» **Saved data entries**
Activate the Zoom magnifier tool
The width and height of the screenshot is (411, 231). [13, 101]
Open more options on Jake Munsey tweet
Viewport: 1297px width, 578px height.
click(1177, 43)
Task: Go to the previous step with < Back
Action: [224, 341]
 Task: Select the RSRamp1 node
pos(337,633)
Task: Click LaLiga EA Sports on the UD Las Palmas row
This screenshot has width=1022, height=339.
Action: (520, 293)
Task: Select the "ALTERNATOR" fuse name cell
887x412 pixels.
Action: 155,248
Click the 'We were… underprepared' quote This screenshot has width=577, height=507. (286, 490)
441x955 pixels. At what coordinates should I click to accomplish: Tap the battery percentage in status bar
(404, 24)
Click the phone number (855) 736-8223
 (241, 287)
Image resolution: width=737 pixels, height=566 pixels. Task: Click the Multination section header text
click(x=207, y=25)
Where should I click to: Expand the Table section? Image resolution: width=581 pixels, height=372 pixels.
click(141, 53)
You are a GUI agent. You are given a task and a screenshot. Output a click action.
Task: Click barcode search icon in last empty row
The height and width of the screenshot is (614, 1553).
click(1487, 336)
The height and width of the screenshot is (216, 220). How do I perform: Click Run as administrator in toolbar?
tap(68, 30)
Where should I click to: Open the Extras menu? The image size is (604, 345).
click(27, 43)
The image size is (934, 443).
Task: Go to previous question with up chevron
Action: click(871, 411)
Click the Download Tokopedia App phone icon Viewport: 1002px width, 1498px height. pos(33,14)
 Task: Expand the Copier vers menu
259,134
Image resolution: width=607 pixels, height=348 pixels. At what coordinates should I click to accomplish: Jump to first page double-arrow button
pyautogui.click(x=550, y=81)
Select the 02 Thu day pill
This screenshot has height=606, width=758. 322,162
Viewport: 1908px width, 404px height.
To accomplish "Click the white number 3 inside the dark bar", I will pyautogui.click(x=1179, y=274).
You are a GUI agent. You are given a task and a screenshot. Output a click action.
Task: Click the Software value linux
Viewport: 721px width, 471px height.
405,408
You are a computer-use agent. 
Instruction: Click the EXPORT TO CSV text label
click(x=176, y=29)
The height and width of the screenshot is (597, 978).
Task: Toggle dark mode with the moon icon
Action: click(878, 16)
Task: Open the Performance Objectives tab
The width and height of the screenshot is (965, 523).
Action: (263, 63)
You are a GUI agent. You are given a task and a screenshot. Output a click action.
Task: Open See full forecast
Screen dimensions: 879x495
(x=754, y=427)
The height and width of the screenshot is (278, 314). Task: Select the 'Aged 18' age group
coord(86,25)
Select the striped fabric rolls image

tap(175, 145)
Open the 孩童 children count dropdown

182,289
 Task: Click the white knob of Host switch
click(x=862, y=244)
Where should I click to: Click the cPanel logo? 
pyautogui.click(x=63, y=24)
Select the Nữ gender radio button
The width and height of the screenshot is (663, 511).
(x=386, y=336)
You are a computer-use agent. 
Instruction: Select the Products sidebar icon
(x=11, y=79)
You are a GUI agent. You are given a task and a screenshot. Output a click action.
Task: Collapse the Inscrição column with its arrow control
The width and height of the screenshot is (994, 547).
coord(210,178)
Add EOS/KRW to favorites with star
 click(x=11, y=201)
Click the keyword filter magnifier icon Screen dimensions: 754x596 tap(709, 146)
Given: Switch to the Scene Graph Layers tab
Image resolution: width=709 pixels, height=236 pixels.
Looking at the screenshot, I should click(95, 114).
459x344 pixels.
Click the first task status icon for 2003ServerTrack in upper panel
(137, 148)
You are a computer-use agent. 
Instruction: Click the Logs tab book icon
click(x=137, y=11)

» **EXERCISE DIRECTIONS**
Generate an exact reproduction of all entries.

» **RESPONSE AREA**
Activate the Zoom magnifier tool
The width and height of the screenshot is (411, 231). [13, 101]
Open more options on Jake Munsey tweet
Viewport: 1297px width, 578px height.
click(1177, 43)
Task: Go to the previous step with < Back
Action: [224, 341]
 Task: Select the RSRamp1 node
pos(337,633)
Task: Click LaLiga EA Sports on the UD Las Palmas row
This screenshot has width=1022, height=339.
Action: (520, 293)
Task: Select the "ALTERNATOR" fuse name cell
887x412 pixels.
Action: 155,248
Click the 'We were… underprepared' quote This screenshot has width=577, height=507. (286, 490)
441x955 pixels. At what coordinates should I click to accomplish: Tap the battery percentage in status bar
(404, 24)
Click the phone number (855) 736-8223
 (241, 287)
Image resolution: width=737 pixels, height=566 pixels. Task: Click the Multination section header text
click(x=207, y=25)
Where should I click to: Expand the Table section? Image resolution: width=581 pixels, height=372 pixels.
click(141, 53)
You are a GUI agent. You are given a task and a screenshot. Output a click action.
Task: Click barcode search icon in last empty row
The height and width of the screenshot is (614, 1553).
click(1487, 336)
The height and width of the screenshot is (216, 220). How do I perform: Click Run as administrator in toolbar?
tap(68, 30)
Where should I click to: Open the Extras menu? The image size is (604, 345).
click(27, 43)
The image size is (934, 443).
Task: Go to previous question with up chevron
Action: click(871, 411)
Click the Download Tokopedia App phone icon Viewport: 1002px width, 1498px height. pos(33,14)
 Task: Expand the Copier vers menu
259,134
Image resolution: width=607 pixels, height=348 pixels. At what coordinates should I click to accomplish: Jump to first page double-arrow button
pyautogui.click(x=550, y=81)
Select the 02 Thu day pill
This screenshot has height=606, width=758. 322,162
Viewport: 1908px width, 404px height.
To accomplish "Click the white number 3 inside the dark bar", I will pyautogui.click(x=1179, y=274).
You are a GUI agent. You are given a task and a screenshot. Output a click action.
Task: Click the Software value linux
Viewport: 721px width, 471px height.
405,408
You are a computer-use agent. 
Instruction: Click the EXPORT TO CSV text label
click(x=176, y=29)
The height and width of the screenshot is (597, 978).
Task: Toggle dark mode with the moon icon
Action: click(878, 16)
Task: Open the Performance Objectives tab
The width and height of the screenshot is (965, 523).
Action: (263, 63)
You are a GUI agent. You are given a task and a screenshot. Output a click action.
Task: Open See full forecast
Screen dimensions: 879x495
(x=754, y=427)
The height and width of the screenshot is (278, 314). Task: Select the 'Aged 18' age group
coord(86,25)
Select the striped fabric rolls image

tap(175, 145)
Open the 孩童 children count dropdown

182,289
 Task: Click the white knob of Host switch
click(x=862, y=244)
Where should I click to: Click the cPanel logo? 
pyautogui.click(x=63, y=24)
Select the Nữ gender radio button
The width and height of the screenshot is (663, 511).
(x=386, y=336)
You are a computer-use agent. 
Instruction: Select the Products sidebar icon
(x=11, y=79)
You are a GUI agent. You are given a task and a screenshot. Output a click action.
Task: Collapse the Inscrição column with its arrow control
The width and height of the screenshot is (994, 547).
coord(210,178)
Add EOS/KRW to favorites with star
 click(x=11, y=201)
Click the keyword filter magnifier icon Screen dimensions: 754x596 tap(709, 146)
Given: Switch to the Scene Graph Layers tab
Image resolution: width=709 pixels, height=236 pixels.
Looking at the screenshot, I should click(95, 114).
459x344 pixels.
Click the first task status icon for 2003ServerTrack in upper panel
(137, 148)
You are a computer-use agent. 
Instruction: Click the Logs tab book icon
click(x=137, y=11)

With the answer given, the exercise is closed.